To find the space to do that, though, you have to fight the feeling of being overwhelmed. The strategies below have helped me manage stress and even find joy through difficult times in the past. I hope you’ll find them useful as you juggle your family and work responsibilities and move forward to whatever the new normal brings.
Shift Your Perspective
I have a challenge for you: It’s going to feel a bit uncomfortable at first—especially for all you gladiators out there. I want you to try to eliminate using the word stress whenever possible. Don’t say, “I’m feeling stressed.” Instead, say, “I’m inviting grace and ease into my life.” Why? Because energy grows where energy goes, and I want you to move in the direction of where you are going versus where you’ve been for a long time.
Here’s one of my personal strategies for inviting grace and ease into my life. I practice the rule of 4 x 5 deep breathing—try it: Take in a deep breath to the count of five, then hold it for a quick count of five, then exhale it to a count of five. Do this breathing exercise 5 times a day. Your body cannot experience stress while you’re taking deep breaths. Isn’t that amazing?
Find Joy in the Now
I’m not saying everything is going to be sunshine and roses, especially right now. But what I’ve learned is that situations cannot take away your joy unless you surrender to them. Here are three things I do daily to remain joyful in the present:
- 1. Practice gratitude. I make a list of 25 simple things that I’m grateful for, things like taking a walk with my 91-year-old grandma or dancing with my mom in the kitchen, or having my son create a meal for me. I love to just sit and experience my gratitude on a cellular level. I mean I really get into the things I’m grateful for. I list 25, but somewhere around #16 or #17, I can feel my heart expanding and my eyes welling up. I take a deep breath and say, “Yes, we’ve got all this noise out there, but I’ve got all this deliciousness and gratefulness over here.”
- 2. Get excited about where you’re going. Setting an intention for the future helps you move out of reactionary mode. So focus on where you’re going physically, financially, spiritually—and who you’re going with. Make some time to meditate and exercise, maybe schedule a Skype call with your financial advisor. I’m always setting intentions and getting excited about them. I can’t wait to see them happen. I get really detailed about what the future looks like, smells like, tastes like and what I need to do to get there. Then I bring that joy into my now.
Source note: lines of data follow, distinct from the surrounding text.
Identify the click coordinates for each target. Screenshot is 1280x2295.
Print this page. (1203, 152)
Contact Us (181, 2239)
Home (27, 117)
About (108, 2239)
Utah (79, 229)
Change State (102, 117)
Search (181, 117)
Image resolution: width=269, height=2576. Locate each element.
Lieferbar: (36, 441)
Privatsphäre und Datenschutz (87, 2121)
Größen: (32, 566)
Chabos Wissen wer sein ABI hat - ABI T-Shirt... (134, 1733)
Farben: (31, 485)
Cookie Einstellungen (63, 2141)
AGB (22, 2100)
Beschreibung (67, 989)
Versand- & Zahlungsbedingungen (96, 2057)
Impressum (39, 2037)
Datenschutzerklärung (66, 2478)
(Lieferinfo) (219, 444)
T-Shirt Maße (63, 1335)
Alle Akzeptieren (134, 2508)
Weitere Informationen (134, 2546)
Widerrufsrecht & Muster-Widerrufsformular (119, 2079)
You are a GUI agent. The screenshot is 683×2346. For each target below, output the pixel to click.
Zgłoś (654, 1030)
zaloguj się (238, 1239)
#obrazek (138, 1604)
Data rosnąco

- 3. Stop and celebrate yourself more often. I know we’re not in a place where we can meet with others in person right now, but during your next Google hangout or Zoom happy hour with friends, ask them: “What do you want to be celebrated for since the last time we met?” Why? Because what gets celebrated gets repeated.
Take Care of Yourself
Recently I realized a very important truth—self-care is not selfish. We can’t take care of others if we aren’t taking care of ourselves. Self-care can be something as small as taking a walk outside, making time to exercise, curling up for an hour with a good book, taking a nap or making a phone call to catch up with an old friend. You decide what works best for you—and then make it non-negotiable.
Don’t Be Afraid to Ask for Help
Asking for support when we’re feeling overwhelmed can make us feel weak—it can seem like an admission that we’ve failed. But I recently had a light-bulb moment: Asking for help when I need it is the ultimate act of self-care. It’s actually the strongest and most courageous thing anyone can do.
The author of several best-selling motivational books, Lisa Nichols is the founder and CEO of Motivating the Masses, Inc.